■ **What is expected**:
Output the items from the line containing "component [564, 590]" through the line containing "frequency [596, 674]" as a two-column CSV with the header source,expected, one row per item holding its text and its answer. Put each value in a single quoted field, replacing any line breaks with spaces.

>> start Material supplied

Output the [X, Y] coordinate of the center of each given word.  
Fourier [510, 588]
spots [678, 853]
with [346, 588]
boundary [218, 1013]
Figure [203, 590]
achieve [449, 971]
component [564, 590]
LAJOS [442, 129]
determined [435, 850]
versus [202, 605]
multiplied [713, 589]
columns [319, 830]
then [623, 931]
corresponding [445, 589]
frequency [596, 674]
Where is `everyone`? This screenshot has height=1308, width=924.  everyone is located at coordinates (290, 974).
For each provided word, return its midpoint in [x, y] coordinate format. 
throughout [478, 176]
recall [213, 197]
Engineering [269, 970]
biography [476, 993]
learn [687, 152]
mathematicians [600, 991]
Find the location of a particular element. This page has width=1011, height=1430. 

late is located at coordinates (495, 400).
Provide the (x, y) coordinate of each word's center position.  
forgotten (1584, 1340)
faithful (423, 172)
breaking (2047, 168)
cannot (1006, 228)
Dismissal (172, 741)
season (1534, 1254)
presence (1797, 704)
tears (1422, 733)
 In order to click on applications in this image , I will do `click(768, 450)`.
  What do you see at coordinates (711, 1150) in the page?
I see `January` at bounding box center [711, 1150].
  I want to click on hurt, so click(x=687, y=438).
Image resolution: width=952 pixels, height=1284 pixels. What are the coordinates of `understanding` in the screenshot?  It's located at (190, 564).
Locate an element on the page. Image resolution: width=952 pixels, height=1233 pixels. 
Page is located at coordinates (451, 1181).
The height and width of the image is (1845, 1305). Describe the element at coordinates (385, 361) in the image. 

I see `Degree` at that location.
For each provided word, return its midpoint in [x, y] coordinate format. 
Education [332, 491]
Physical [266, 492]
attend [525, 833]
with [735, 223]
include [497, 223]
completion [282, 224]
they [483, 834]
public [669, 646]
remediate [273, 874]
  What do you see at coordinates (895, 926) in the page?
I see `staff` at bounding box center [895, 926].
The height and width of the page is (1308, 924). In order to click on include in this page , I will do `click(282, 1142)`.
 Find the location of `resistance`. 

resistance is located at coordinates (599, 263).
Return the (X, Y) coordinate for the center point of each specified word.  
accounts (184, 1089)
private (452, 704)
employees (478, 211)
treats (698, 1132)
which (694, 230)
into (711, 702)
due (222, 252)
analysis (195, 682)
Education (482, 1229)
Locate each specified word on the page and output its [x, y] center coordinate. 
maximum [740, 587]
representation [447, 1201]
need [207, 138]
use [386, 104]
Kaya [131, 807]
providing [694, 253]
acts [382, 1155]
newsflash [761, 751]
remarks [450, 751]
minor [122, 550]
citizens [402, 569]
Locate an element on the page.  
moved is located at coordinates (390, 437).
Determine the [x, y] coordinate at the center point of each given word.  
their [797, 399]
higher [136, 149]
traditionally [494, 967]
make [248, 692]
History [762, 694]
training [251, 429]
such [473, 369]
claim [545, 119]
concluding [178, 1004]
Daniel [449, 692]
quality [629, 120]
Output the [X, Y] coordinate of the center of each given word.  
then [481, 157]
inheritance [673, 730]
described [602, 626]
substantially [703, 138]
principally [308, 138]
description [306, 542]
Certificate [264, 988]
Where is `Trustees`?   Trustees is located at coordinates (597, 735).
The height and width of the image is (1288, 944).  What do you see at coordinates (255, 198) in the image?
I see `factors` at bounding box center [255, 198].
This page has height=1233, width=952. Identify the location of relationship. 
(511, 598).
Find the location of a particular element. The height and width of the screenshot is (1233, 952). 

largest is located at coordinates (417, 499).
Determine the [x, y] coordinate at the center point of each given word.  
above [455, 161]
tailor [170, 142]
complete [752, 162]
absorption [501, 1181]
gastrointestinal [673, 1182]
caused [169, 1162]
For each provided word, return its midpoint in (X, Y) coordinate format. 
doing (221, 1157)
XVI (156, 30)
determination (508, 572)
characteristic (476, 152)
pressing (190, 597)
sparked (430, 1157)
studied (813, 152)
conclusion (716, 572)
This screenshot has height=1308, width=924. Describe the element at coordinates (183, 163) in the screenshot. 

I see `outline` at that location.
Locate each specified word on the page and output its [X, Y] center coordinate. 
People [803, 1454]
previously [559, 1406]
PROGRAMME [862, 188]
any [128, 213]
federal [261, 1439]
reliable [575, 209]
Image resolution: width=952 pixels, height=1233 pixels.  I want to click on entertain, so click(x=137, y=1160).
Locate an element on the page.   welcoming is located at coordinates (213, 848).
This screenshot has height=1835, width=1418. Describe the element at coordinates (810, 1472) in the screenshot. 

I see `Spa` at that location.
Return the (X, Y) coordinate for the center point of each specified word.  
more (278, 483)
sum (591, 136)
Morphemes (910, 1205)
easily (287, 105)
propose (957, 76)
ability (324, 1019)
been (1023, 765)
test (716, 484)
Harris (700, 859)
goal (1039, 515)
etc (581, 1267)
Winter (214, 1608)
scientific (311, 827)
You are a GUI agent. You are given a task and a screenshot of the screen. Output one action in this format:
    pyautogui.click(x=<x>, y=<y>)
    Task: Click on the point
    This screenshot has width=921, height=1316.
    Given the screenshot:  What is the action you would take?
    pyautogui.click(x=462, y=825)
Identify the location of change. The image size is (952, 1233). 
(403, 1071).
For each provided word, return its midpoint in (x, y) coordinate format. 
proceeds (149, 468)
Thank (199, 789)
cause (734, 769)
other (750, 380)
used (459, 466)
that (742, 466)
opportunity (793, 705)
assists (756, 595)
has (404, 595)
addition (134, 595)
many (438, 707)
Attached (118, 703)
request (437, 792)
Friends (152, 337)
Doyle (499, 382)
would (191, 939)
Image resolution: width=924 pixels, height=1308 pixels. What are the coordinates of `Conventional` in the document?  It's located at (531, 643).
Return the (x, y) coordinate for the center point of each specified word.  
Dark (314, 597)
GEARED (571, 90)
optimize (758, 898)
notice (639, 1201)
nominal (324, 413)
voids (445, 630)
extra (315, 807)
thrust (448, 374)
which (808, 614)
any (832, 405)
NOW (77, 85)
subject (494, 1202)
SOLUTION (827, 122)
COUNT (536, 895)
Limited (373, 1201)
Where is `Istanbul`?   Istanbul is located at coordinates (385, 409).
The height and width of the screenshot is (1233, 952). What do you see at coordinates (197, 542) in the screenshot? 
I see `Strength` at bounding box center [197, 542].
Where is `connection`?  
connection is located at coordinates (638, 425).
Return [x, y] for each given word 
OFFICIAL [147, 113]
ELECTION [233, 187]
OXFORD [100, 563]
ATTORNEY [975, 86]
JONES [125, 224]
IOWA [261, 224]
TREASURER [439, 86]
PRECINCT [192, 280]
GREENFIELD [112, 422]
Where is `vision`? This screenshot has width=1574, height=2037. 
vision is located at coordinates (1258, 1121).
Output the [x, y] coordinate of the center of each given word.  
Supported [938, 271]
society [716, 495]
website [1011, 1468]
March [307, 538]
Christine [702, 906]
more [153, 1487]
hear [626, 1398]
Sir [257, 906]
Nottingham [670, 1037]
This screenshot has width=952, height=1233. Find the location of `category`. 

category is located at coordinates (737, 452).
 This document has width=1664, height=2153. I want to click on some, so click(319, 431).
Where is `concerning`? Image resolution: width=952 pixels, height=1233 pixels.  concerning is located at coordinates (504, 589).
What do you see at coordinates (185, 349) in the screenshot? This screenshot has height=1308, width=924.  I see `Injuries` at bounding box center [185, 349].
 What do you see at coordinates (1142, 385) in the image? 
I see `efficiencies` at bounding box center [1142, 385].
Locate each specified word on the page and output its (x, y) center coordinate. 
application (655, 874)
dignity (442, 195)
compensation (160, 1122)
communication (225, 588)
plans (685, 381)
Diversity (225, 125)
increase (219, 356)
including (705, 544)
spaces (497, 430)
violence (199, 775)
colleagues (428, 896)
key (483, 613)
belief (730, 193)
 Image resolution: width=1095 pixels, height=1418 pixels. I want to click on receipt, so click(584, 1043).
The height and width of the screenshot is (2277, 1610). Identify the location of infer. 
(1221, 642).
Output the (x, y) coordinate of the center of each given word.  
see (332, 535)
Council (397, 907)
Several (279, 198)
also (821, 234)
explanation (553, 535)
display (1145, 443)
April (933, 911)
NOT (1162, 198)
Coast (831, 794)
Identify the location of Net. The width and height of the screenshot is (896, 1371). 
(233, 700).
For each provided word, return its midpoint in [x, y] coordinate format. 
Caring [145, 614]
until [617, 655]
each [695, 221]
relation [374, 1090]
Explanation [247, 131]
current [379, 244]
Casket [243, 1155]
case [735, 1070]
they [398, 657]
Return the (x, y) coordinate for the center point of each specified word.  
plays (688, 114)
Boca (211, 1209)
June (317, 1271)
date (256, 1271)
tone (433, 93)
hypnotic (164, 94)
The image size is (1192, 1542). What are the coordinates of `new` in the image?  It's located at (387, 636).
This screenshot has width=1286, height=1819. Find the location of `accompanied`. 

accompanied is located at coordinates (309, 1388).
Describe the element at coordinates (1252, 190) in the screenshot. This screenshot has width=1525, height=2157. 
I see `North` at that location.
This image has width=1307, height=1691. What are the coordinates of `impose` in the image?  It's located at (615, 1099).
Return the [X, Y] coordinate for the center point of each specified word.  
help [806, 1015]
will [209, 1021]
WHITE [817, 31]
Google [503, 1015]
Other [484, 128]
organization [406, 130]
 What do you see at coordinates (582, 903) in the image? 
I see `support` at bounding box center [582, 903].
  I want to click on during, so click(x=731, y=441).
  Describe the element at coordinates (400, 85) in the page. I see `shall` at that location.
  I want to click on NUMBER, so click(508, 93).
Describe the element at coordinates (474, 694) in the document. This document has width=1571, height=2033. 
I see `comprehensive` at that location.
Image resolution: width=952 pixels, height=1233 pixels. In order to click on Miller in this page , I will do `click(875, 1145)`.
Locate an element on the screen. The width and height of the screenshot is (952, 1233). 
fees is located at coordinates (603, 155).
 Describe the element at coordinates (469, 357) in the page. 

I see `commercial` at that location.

>> end Material supplied

■ **Task output**:
source,expected
"component","[564, 590]"
"LAJOS","[442, 129]"
"determined","[435, 850]"
"versus","[202, 605]"
"multiplied","[713, 589]"
"columns","[319, 830]"
"then","[623, 931]"
"corresponding","[445, 589]"
"frequency","[596, 674]"